### OBJECTIVE
Which lines in the records below contain the string "width"? Copy each of those lines in full, matching case exactly.

--- BEGIN ---

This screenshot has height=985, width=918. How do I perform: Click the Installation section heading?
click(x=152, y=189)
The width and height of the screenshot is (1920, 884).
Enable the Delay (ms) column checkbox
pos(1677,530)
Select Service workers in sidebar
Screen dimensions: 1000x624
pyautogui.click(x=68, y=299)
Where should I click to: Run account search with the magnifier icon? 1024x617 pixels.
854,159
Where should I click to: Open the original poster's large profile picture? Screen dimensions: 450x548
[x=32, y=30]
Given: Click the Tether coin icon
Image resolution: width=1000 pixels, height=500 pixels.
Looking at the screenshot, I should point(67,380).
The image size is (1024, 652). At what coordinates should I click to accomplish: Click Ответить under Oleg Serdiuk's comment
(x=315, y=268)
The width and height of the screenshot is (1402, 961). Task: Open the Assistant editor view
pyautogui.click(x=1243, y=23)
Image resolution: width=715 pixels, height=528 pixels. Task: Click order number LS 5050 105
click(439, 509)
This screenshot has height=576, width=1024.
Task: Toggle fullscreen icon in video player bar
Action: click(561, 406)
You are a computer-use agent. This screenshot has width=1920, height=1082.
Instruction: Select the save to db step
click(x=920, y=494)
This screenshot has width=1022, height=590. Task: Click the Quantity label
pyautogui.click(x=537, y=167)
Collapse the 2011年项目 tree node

--- END ---

### ANSWER FOR THIS EXERCISE
This screenshot has height=985, width=918. How do I perform: Click the Installation section heading?
The width and height of the screenshot is (1920, 884).
Image resolution: width=1000 pixels, height=500 pixels.
The width and height of the screenshot is (1402, 961). Task: Open the Assistant editor view
Image resolution: width=715 pixels, height=528 pixels. Task: Click order number LS 5050 105
This screenshot has height=576, width=1024.
You are a computer-use agent. This screenshot has width=1920, height=1082.
This screenshot has width=1022, height=590. Task: Click the Quantity label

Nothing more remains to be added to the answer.